In my original post, I mentionned that the same issue can be obtained when reading the data with read.table
, which I do in my unit test.
ok. But what should be the class of "replicate"? Because, any class should work since it's used to isolate/filter a group
Ok. I think I get your point. Since replicate
is only a label, the type can be numeric
or character
... even logical
if two class but it's weird! And we say integer
or factor
.
R is crazy 😄 :
> a = c("1", "2", 3)
> typeof(a)
[1] "character"
> b = c(1, 2, 3)
> typeof(b)
[1] "double"
> a == b
[1] TRUE TRUE TRUE
> class(a) == class(b)
[1] FALSE
> class(a[1]) == class(b[1])
[1] FALSE
> class(c("a", "b"))
[1] "character"
> typeof(c("a", "b"))
[1] "character"
> class(as.factor(c("a", "b")))
[1] "factor"
> typeof(as.factor(c("a", "b")))
[1] "integer"
> typeof(as.factor(c("a", "b")))
[1] "integer"
> as.factor(c("a", "b")) + 1
[1] NA NA
Warning message:
In Ops.factor(as.factor(c("a", "b")), 1) : ‘+’ not meaningful for factors
> c("a", "b") + 1
Error in c("a", "b") + 1 :
argument non numérique pour un opérateur binaire
I would say that column replicate should be filled in by any type of input left to the choice the user himself. That is letters, numbers, of combination of both...
And I thought I had seen it all :)
I think first and foremost, whatever the function does, the doc should describe it correctly. Now should the doc be changed, or the behavior of the function? My point is that since the doc says replicate is an int or a factor, that fact might be used in other places of the code in the library. Making sure that allowing character
values won't hurt somewhere else (including in mosaic) is a lot of (tedious) work. It'd be simpler I think to allow character
values for replicate
in the argument of survData
but to convert them to factors in the value it produces. So that we have freedom for users and reliability for downstream code.
OK. I'm doing that!
should solve the issue
@pveber I let you close the issue if it's ok for you
I confirm the tests are OK now for Mosaic (I'm the one who reported the issue to @pveber).
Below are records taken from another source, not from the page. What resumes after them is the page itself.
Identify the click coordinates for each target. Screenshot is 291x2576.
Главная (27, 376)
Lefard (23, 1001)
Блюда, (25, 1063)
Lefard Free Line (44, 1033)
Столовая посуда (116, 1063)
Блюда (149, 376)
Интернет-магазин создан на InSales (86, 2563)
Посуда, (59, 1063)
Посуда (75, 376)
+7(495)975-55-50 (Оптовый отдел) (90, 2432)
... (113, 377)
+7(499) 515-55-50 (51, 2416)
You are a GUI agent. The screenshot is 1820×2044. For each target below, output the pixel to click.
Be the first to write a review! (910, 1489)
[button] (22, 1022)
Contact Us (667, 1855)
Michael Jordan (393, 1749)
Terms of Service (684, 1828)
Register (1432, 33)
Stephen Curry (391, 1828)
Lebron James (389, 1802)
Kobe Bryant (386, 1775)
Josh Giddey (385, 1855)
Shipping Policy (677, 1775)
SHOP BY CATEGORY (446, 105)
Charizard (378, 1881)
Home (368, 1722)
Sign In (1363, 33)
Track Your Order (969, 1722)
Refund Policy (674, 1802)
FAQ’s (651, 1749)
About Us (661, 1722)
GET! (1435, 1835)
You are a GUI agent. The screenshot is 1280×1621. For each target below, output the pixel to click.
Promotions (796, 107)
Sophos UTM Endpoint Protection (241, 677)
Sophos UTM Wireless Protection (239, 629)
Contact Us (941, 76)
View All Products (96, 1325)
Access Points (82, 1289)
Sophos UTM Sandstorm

EDIT: do you plan to make a new release on CRAN ?
EDIT: do you plan to make a new release on CRAN ?
Yes, I do
Very good, thank you all for taking care of this!
@virgile-baudrot @sandrinecharles
I love R, I just do. Compare:
and:
This change revealed a bug in
survData
. While the documentation says:it outputs a replicate column of class
character
when the corresponding column in the input dataframe is of this class. A conversion should be performed here, because I'm not sure how much the rest of the code relies on this field to beinteger
(that's a situation where static typing would have helped!). As of now I only got failure in mosaic unit tests but this is likely to affect the whole application.The bug came out because the
replicate
column is often encoded with string values, andread.table
used to encode those as a factor by default. This is not the case anymore, and this make the type check (and conversion) even more important. Correcting this and making the corresponding release would help a lot with mosaic. The needed change is I think very trivial but since I've not been handling the releases for a long time, I think it's better to let you handle it. Would it be ok?